Submission Type

Innovation Highlight


Introduction: Integration of viral hepatitis/HIV care and substance use disorder (SUD) treatment has been shown to improve patient outcomes, but data are lacking in rural states like Maine. Our study objective was to assess the baseline characteristics and outcomes of patients with SUD who receive combined substance use and viral hepatitis/HIV treatment at a recently established “Bridge Program” in our rural state.

Methods: We conducted a retrospective chart review of patients enrolled in the Bridge Program between January 2020 and November 2021. We then performed a descriptive analysis of demographics, health characteristics, preventive services, and treatment outcomes.

Results: A total of 14 patients were enrolled in the Bridge Program, of which 13/14 (93%) had hepatitis C, and 3/14 (21%) had HIV. When indicated, 100% of participants received appropriate medication for addiction treatment (buprenorphine/naloxone or naltrexone), naloxone kits, and hepatitis A and B vaccinations. Among patients with hepatitis C, 12/13 (92%) started antiviral treatment, of which 10/12 (83%) either achieved treatment cure or are receiving ongoing treatment.

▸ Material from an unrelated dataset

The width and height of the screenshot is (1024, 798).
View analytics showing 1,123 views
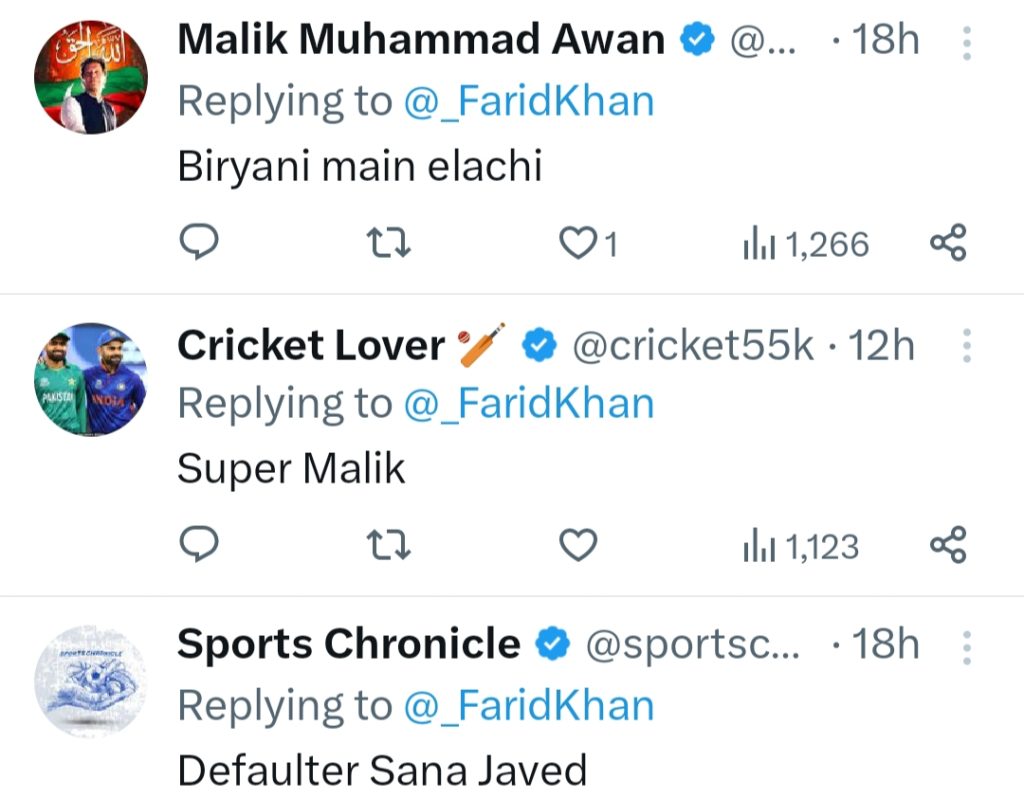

Discussion: Integrated care models can successfully treat SUD and HIV/viral hepatitis as co-occurring medical conditions. These models must consider approaches to reduce the number of visits and travel time required for optimal treatment, and enhance recovery by consistently prescribing evidence-based medication for SUD.

Conclusions: Our study shows how an integrated clinic model in a rural state can provide comprehensive care, including SUD treatment, naloxone prescribing, vaccinations, and, importantly, high rates of successful hepatitis C/HIV treatment.